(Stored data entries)

------------------------------------------------------------

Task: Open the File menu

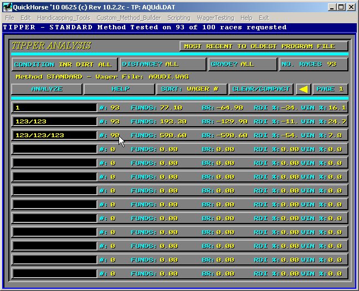Action: click(9, 18)
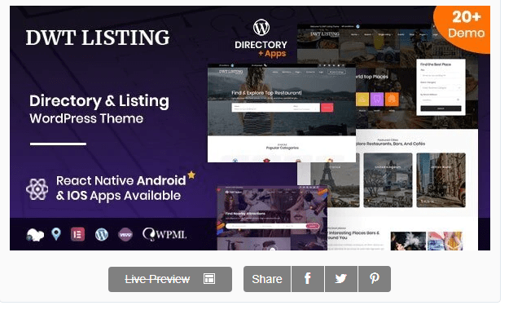Click the orange category tile in the preview
The height and width of the screenshot is (310, 509).
click(x=392, y=99)
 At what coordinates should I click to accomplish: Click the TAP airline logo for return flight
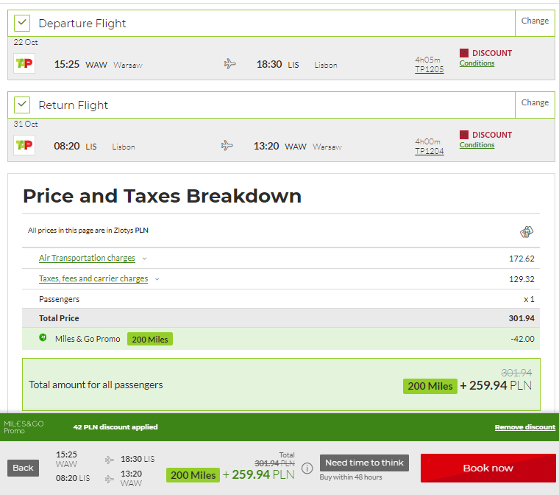(x=24, y=145)
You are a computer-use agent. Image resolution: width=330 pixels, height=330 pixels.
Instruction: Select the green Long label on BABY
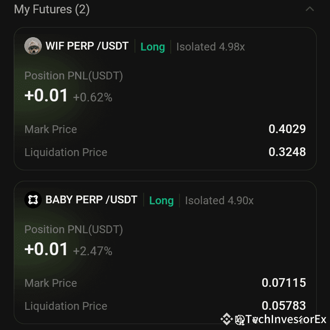coord(161,201)
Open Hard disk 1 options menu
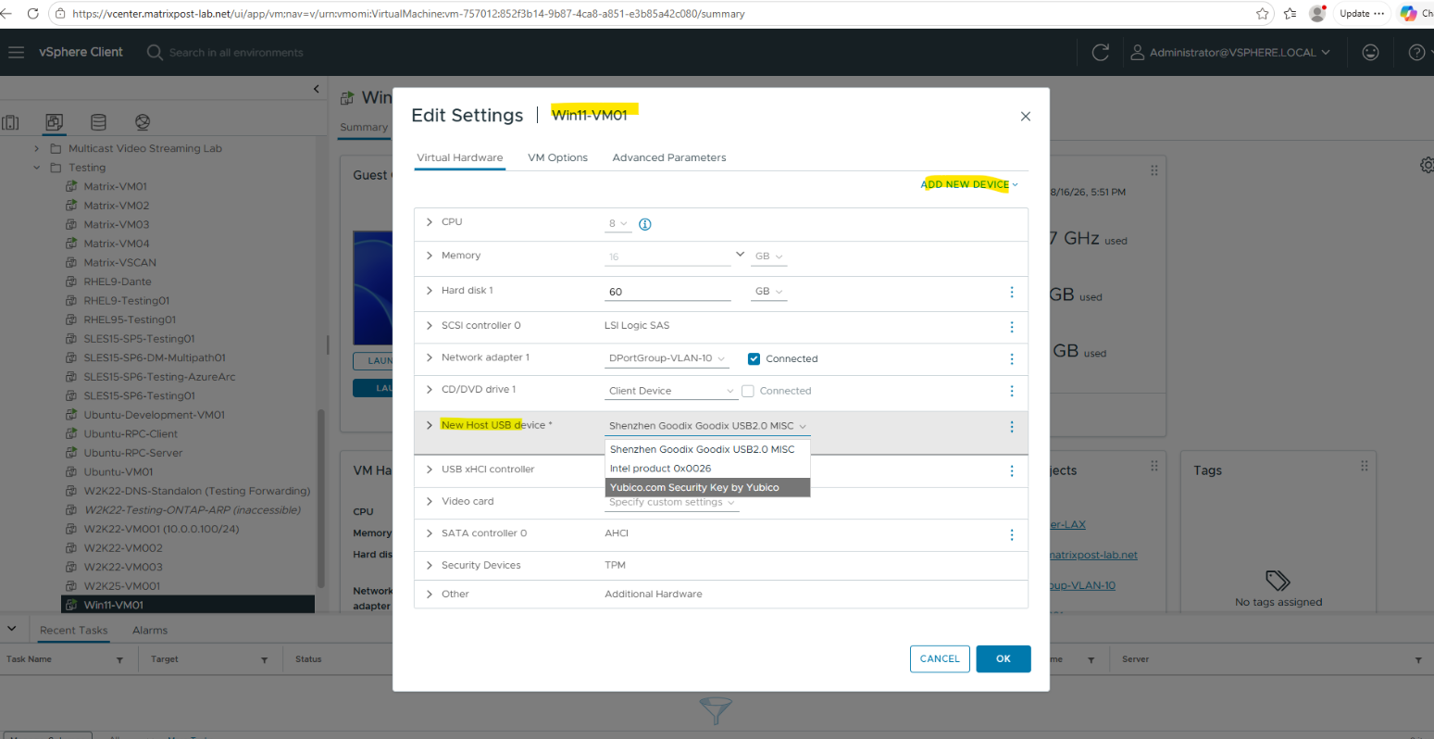The height and width of the screenshot is (739, 1434). tap(1011, 292)
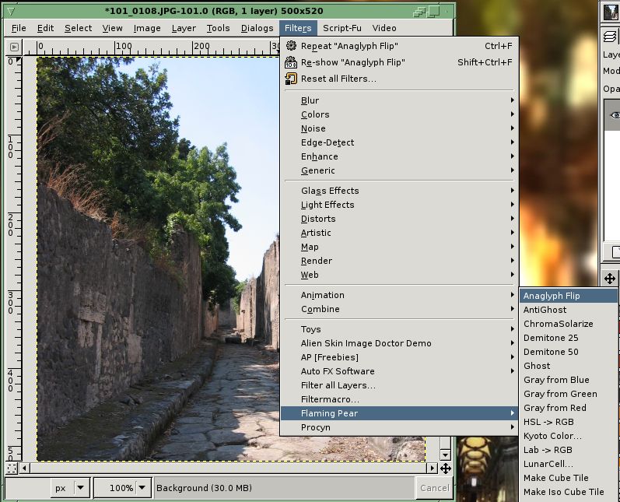Open the image menu button at the ruler corner
Image resolution: width=620 pixels, height=502 pixels.
(14, 47)
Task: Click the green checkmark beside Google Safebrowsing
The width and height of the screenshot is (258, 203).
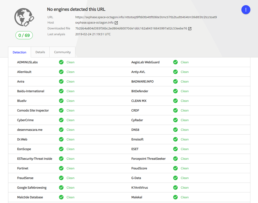Action: point(61,188)
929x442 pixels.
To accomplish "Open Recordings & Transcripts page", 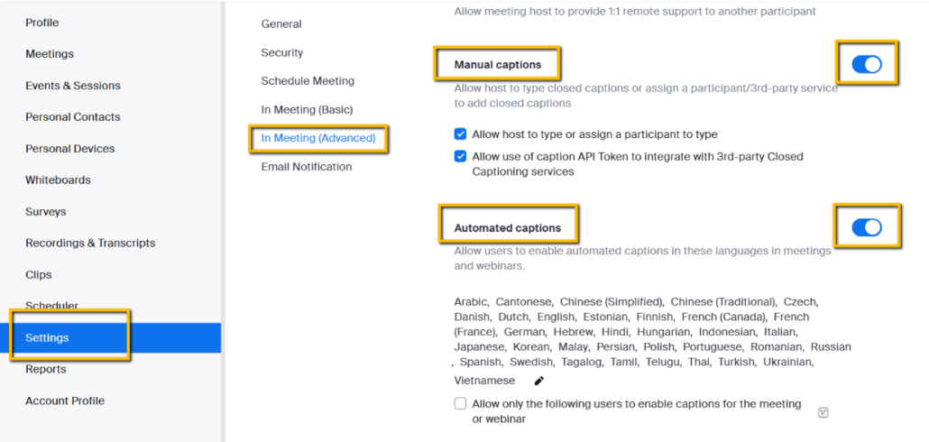I will (90, 243).
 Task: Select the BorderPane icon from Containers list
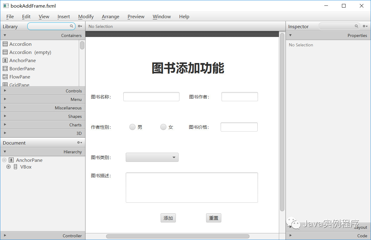(5, 68)
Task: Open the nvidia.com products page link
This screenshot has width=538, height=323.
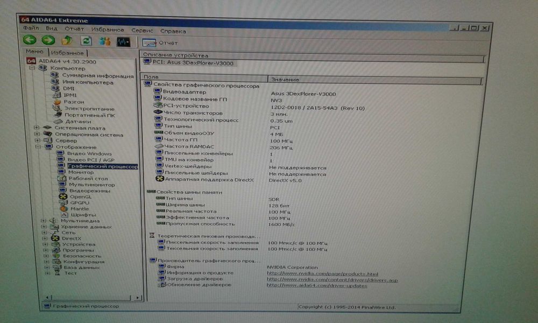Action: (322, 274)
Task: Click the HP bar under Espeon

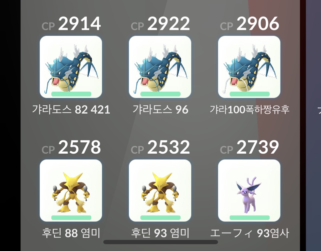Action: [x=250, y=218]
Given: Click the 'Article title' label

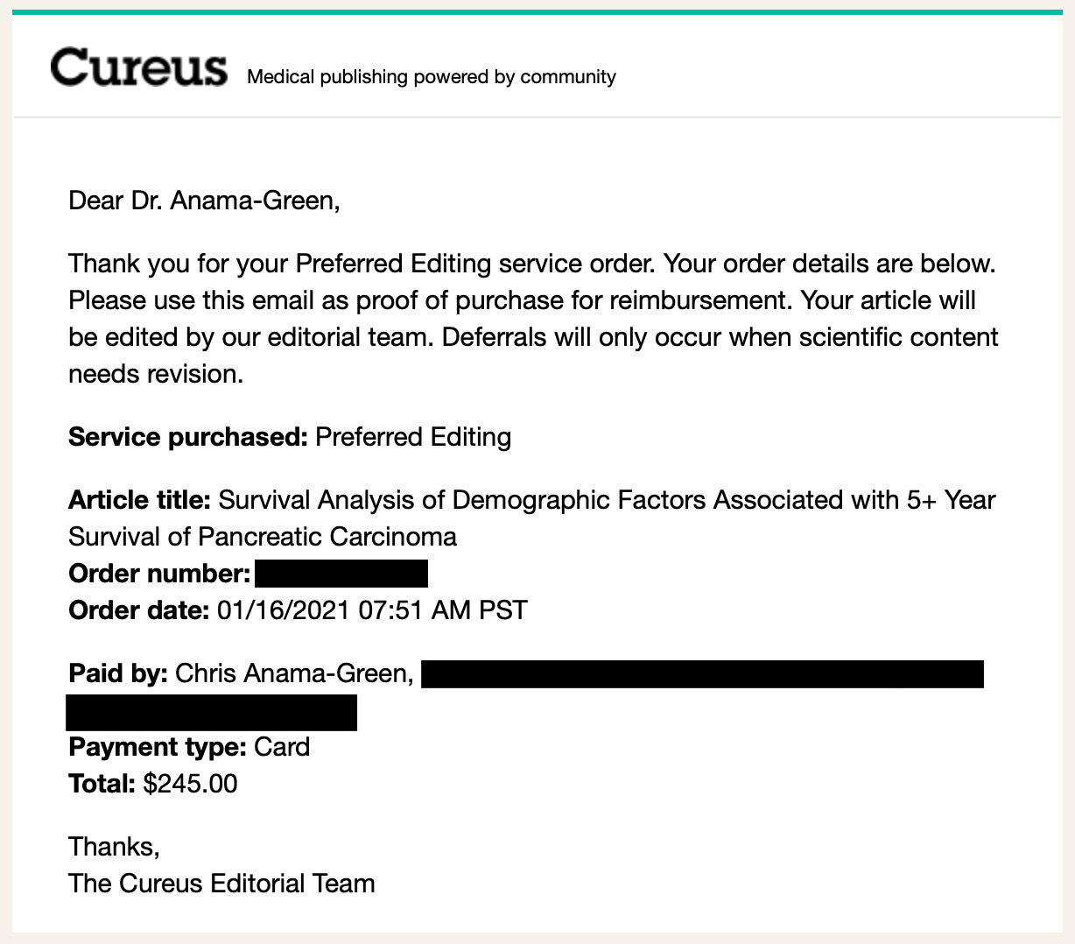Looking at the screenshot, I should point(140,500).

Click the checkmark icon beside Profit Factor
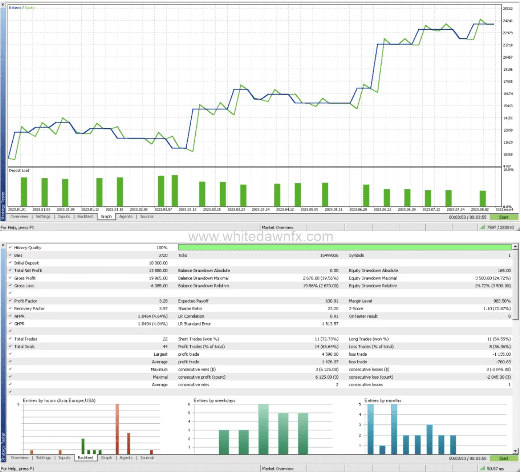click(x=10, y=301)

------------------------------------------------------------

PROBLEM TO WORK ON: Produce an exact copy of the lines from the line containing "Task: Click the HP bar under Espeon" through the last line of the records, with no pictures and no other text.

FINISHED TASK:
Task: Click the HP bar under Espeon

Action: [x=250, y=218]
Given: Click the 'Article title' label

Looking at the screenshot, I should point(140,500).

Click the checkmark icon beside Profit Factor
click(x=10, y=301)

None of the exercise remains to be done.